Had a similar task of exporting data from a < 6 node Hadoop cluster to an Oracle Datewarehouse. I've tested the following:
- Oracle Loader for Hadoop from the "Oracle BigData Connectors" suite
- Hadoop streaming job which uses sqloader as mapper, in its configuration you can read from stdin using:
load data infile "-"
Considering just speed, the Hadoop streaming job with sqloader as a mapper was the fastest way to transfer the data, but you have to install sqloader on each machine of your cluster. It was more of a personal curiosity, I would not recommend using this way to export data, the logging capabilities are limited, and should have a bigger impact on your datawarehouse performance.
The winner was Sqoop, it is pretty reliable, it's the import/export tool of the Hadoop ecosystem and was second fastest solution, according to my tests.(1.5x slower than first place)
Sqoop with OraOop (last updated 2012) was slower than the latest version of Sqoop, and requires extra configuration on the cluster.
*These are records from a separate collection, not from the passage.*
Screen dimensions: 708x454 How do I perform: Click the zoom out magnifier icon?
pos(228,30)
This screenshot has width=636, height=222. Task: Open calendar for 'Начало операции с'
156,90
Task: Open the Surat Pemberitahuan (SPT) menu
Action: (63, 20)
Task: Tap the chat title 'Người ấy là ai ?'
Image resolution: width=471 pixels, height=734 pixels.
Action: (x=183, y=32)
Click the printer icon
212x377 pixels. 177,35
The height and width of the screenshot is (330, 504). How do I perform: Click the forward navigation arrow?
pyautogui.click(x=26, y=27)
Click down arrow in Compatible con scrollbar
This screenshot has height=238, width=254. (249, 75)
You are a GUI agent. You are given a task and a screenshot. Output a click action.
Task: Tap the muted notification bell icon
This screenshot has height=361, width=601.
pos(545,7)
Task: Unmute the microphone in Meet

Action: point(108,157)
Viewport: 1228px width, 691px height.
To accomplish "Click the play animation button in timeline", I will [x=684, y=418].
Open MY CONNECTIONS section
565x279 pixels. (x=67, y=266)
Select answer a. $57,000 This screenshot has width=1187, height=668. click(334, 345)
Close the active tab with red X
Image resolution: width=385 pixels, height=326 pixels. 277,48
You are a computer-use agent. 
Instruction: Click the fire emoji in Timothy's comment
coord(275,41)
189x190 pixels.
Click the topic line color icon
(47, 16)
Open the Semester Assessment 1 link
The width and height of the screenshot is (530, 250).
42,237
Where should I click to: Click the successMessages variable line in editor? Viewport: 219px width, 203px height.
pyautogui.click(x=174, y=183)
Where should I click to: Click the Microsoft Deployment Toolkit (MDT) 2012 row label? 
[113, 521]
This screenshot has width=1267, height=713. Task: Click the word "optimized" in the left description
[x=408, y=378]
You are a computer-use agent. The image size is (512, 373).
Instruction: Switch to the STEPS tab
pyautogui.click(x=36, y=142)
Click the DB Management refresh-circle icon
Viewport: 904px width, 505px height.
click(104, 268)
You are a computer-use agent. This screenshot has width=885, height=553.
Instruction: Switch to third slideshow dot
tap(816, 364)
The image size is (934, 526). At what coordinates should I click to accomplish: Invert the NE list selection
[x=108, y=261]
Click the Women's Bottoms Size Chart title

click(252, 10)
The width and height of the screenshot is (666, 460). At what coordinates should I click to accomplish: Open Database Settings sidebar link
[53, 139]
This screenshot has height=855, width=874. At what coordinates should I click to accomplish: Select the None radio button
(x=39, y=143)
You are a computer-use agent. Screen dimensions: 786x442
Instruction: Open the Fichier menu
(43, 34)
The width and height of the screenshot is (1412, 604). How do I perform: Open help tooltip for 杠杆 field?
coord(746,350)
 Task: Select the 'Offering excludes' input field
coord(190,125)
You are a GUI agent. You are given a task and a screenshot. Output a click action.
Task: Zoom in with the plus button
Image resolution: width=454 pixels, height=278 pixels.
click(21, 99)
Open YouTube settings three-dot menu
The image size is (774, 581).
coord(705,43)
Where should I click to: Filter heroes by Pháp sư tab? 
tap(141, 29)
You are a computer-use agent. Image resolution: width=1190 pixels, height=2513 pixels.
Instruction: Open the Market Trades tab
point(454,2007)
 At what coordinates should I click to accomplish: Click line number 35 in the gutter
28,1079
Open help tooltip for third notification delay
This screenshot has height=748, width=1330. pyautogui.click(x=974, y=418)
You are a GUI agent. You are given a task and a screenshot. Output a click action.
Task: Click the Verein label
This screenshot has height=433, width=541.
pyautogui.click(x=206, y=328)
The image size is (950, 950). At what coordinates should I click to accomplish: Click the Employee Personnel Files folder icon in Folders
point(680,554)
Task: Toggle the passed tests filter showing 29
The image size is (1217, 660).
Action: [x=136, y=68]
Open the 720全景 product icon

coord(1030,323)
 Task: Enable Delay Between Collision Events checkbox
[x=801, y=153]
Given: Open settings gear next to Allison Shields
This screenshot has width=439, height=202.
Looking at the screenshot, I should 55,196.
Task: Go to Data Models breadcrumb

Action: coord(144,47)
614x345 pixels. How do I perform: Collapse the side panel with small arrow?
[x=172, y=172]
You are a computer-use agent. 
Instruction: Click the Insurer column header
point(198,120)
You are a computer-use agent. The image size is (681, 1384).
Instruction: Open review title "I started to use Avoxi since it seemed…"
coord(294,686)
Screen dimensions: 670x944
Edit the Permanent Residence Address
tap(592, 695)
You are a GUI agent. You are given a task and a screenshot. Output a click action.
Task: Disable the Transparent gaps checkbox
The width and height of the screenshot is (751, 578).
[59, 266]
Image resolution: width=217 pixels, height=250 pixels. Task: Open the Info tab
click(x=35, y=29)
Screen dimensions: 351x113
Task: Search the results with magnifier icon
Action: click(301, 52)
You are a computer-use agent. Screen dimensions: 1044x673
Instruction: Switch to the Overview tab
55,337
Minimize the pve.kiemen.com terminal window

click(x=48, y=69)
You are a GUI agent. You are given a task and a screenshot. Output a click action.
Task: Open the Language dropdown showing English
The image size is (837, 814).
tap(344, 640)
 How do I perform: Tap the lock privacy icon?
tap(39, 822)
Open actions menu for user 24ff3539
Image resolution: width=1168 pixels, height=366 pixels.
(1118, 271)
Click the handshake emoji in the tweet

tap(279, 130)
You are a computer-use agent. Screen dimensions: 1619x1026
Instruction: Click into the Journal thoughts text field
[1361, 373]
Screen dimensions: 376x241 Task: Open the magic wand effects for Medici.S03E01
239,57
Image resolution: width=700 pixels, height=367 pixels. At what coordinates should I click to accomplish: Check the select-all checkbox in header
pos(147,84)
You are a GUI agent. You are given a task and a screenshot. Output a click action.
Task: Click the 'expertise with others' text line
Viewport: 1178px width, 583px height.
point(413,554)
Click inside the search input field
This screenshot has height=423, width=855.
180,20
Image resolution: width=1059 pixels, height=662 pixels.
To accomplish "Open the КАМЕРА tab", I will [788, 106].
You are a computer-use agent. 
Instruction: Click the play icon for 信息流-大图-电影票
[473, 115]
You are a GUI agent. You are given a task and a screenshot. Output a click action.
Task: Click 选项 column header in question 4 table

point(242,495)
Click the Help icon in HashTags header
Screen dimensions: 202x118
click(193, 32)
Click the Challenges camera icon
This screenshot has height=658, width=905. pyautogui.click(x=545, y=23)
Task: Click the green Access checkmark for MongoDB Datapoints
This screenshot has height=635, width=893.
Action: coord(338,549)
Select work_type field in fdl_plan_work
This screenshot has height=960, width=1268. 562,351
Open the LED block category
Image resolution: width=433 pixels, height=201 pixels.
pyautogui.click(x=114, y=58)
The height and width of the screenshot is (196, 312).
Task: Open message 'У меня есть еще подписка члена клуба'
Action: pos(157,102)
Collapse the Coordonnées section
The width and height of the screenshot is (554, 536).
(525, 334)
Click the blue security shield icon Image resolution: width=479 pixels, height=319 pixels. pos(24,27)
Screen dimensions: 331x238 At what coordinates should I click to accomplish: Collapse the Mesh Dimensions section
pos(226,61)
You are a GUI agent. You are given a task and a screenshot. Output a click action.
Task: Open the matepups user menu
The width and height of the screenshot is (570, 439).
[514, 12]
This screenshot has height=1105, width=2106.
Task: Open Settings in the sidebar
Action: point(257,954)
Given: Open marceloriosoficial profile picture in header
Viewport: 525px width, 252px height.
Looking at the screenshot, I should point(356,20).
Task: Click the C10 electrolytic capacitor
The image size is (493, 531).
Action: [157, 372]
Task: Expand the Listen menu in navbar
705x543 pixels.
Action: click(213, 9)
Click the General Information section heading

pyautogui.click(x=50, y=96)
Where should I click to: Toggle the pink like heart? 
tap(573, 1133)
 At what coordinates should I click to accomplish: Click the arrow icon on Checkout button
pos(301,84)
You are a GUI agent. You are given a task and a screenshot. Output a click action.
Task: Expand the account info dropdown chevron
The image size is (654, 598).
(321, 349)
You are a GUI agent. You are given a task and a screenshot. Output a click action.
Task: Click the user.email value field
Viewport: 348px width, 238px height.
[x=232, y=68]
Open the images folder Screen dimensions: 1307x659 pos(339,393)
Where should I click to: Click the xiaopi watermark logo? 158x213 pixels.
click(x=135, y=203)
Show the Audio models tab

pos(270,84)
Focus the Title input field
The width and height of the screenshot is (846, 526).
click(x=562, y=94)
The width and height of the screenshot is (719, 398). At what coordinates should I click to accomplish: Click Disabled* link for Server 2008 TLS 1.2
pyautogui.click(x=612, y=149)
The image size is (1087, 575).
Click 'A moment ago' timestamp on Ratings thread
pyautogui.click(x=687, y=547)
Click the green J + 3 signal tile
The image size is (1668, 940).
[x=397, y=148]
Finally, the worst time was obtained using Oracle's BigData Connectors, if you have a big cluster(>100 machines) then it should not be as bad as the time I obtained. The export was done in two steps. First step involves reprocessing the output and converting it to an Oracle Format that plays nice with the Datawarehouse. The second step was transferring the result to the Datawarehouse. This approach is better if you have a lot of processing power, and you would not impact the Datawarehouse's performance as much as the other solutions.